> Dataset excerpts
++++++++++++++++++++

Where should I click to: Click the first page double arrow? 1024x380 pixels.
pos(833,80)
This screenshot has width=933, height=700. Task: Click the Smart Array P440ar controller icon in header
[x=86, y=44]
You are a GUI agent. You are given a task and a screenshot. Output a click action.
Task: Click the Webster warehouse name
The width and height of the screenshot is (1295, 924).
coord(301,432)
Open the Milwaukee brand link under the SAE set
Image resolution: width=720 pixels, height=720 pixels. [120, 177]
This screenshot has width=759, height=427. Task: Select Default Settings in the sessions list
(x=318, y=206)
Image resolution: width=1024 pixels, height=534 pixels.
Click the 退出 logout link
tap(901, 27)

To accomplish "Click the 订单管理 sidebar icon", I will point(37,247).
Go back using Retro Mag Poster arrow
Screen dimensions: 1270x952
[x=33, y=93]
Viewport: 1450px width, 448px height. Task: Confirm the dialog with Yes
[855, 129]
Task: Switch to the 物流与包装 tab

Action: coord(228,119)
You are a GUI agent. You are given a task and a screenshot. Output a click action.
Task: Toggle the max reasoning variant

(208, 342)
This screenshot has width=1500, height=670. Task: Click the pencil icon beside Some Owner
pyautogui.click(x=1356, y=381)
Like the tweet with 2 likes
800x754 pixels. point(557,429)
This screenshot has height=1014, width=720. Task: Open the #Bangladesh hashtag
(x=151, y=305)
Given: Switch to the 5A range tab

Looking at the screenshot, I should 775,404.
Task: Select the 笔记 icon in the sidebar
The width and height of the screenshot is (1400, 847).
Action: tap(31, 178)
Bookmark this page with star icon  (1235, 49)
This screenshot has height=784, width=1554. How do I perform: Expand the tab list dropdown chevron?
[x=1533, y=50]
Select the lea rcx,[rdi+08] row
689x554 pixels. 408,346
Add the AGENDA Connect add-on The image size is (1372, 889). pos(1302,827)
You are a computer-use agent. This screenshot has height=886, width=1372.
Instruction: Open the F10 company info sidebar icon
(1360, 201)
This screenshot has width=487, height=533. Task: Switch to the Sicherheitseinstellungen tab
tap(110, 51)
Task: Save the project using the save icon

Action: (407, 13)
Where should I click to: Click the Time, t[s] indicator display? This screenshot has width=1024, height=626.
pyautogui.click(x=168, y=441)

++++++++++++++++++++

> What the task requires
Edit the material starting at the line containing "This screenshot has height=784, width=1554." and ending at the line containing "Add the AGENDA", replacing "dropdown chevron" with "expand arrow" and leaving everything else unchanged. Return only those lines.

> Result of this exercise
This screenshot has height=784, width=1554. How do I perform: Expand the tab list expand arrow?
[x=1533, y=50]
Select the lea rcx,[rdi+08] row
689x554 pixels. 408,346
Add the AGENDA Connect add-on The image size is (1372, 889). pos(1302,827)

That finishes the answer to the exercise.